However, she adds that Delfi’s stock is still not sweet enough to bite into.

“Although we expect consumer spending in Indonesia to pick up, and Delfi’s earnings to grow by strong double digits over the next couple of years, we think that its valuation is still not compelling, at this moment,” Cai says. “The stock is trading at 30x FY18F P/E, and we believe the earnings recovery has been priced in.”

Delfi saw its earnings grow 33.1% to US$7.6 million ($10.1 million) for the 1Q ended March, as revenue rose 15.1% to US$107.3 million on the back of strong traction in its core brands in Indonesia.

In addition, the higher revenue was boosted by sales deferred from Dec 2017 as well as the run-up to the Muslim Lebaran festivities.


See: Delfi posts 33.1% rise in 1Q earnings to $10.1 mil on higher revenue

“Although we are still positive on Indonesia’s full-year GDP growth, we do not expect its rate of revenue growth to be maintained in the next three quarters, due to the depreciation of the [Indonesian rupiah] and the absence of deferred sales,” Cai says.

Meanwhile, she expects Delfi’s gross margin to remain stagnant over the remainder of FY18.
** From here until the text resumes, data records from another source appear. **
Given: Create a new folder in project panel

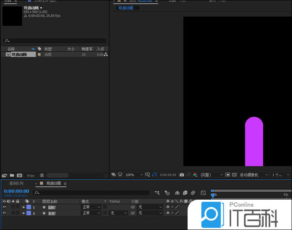Looking at the screenshot, I should 12,175.
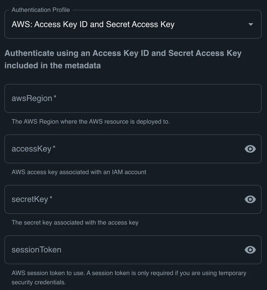The width and height of the screenshot is (267, 290).
Task: Click the Authentication Profile dropdown arrow
Action: [x=251, y=25]

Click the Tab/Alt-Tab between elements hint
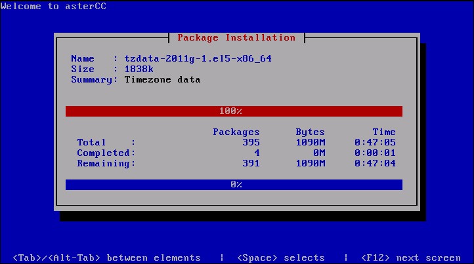tap(106, 257)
However, Cai points out that Delfi could leverage on the Van Houten brand to enter new markets in the future.

The group in April acquired the exclusive and perpetual license to the Van Houten brand chocolate and cocoa products in key Asia markets for US$13 million.

“Van Houten will be an integral part of our portfolio and will see a significant level of management focus and investment into growing the brand across the region,” Delfi CEO John Chuang said during the announcement of the deal last month.
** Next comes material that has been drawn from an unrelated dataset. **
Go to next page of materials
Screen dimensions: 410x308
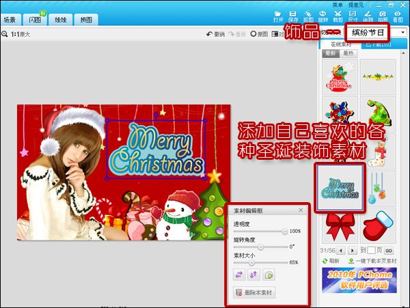[x=354, y=251]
See: Delfi acquires rights to Van Houten brand in key Asia markets

According to Cai, Delfi has a war chest of some US$66 million, and is likely to still remain in a net cash position post-acquisition.

“However, we also do not expect its dividend payout ratio to differ significantly from last year, since it may continue to look out for future acquisitions or partnerships,” she adds.

Shares of Delfi last closed at $1.48 on Tuesday, implying an estimated price-to-earnings ratio of 29.9 times and a dividend yield of 2.0% for FY18.